The material of the sample pad 4, the conjugate pad 5, and the absorbent pad 6 is not particularly limited. Examples thereof include celluloses such as nitrocellulose, polyvinylidene fluoride (PVDF), polyethersulfone (PES), polyethylene terephthalate (PET), polyethylenes, polypropylenes, nylons, and glass fibers.

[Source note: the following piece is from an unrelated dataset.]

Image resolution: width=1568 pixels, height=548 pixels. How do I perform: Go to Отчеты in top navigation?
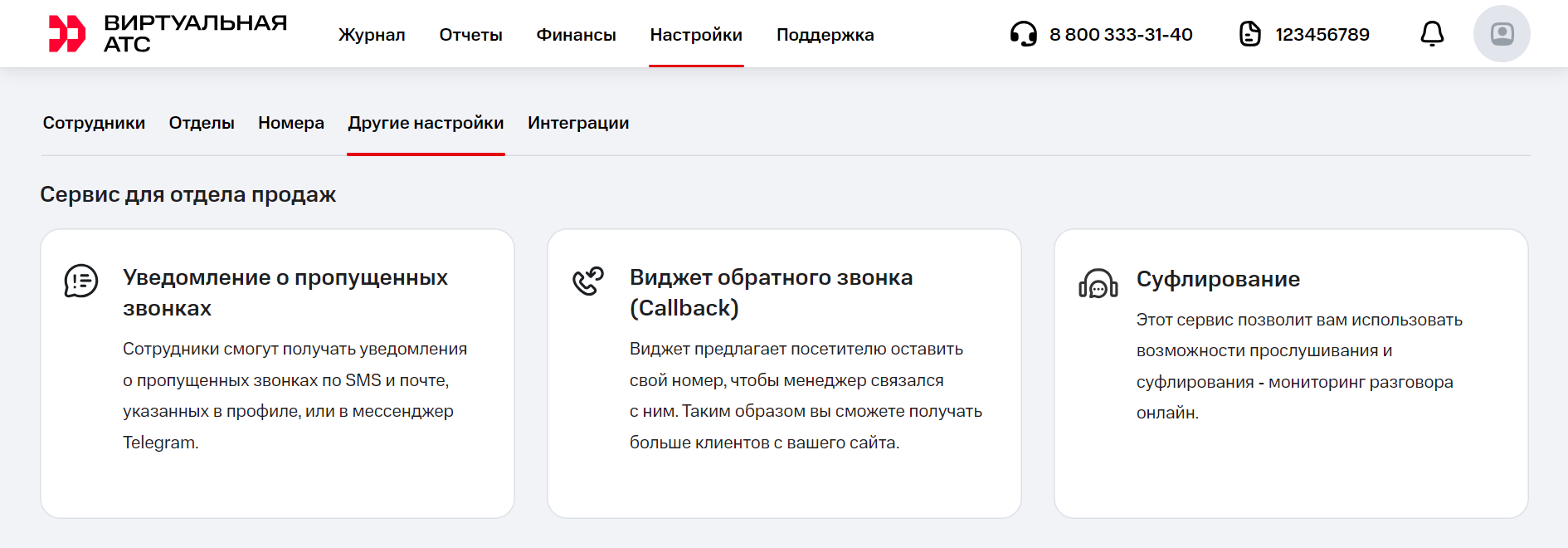pyautogui.click(x=470, y=35)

The device of the present invention may comprise a retaining plate 12, as shown in FIGS. 1 and 2, for retaining the above-described membrane support 1, sample pad 4, conjugate pad 5, or absorbent pad 6. The material of the retaining plate 12 is preferably a plastic from the points of easiness of formation, cost, and weight reduction. Various plastic materials can be selected as the material of the plastic, and the selection is made as appropriate in accordance with the use purpose, treatment, solvent and physiologically active substance to be used, and characteristics of the detection method, by taking the formability, heat resistance, chemical resistance, adsorption, and so forth into consideration. Examples thereof include polystyrenes, polyethylenes, polyvinyl chlorides, polypropylenes, polycarbonates, polyesters, polymethyl methacrylates, polyvinyl acetates, vinyl-acetate copolymers, styrene-methylmethacrylate copolymers, acrylonitrile-styrene copolymers, acrylonitrile-butadiene-styrene copolymers, nylons, polymethylpentenes, silicone resins, amino resins, polysulfones, polyethersulfones, polyetherimides, fluorinated resins, polyimides, and the like. Moreover, these plastic materials may be mixed as appropriate with an additive such as a pigment, a dye, an antioxidant, or a flame retardant.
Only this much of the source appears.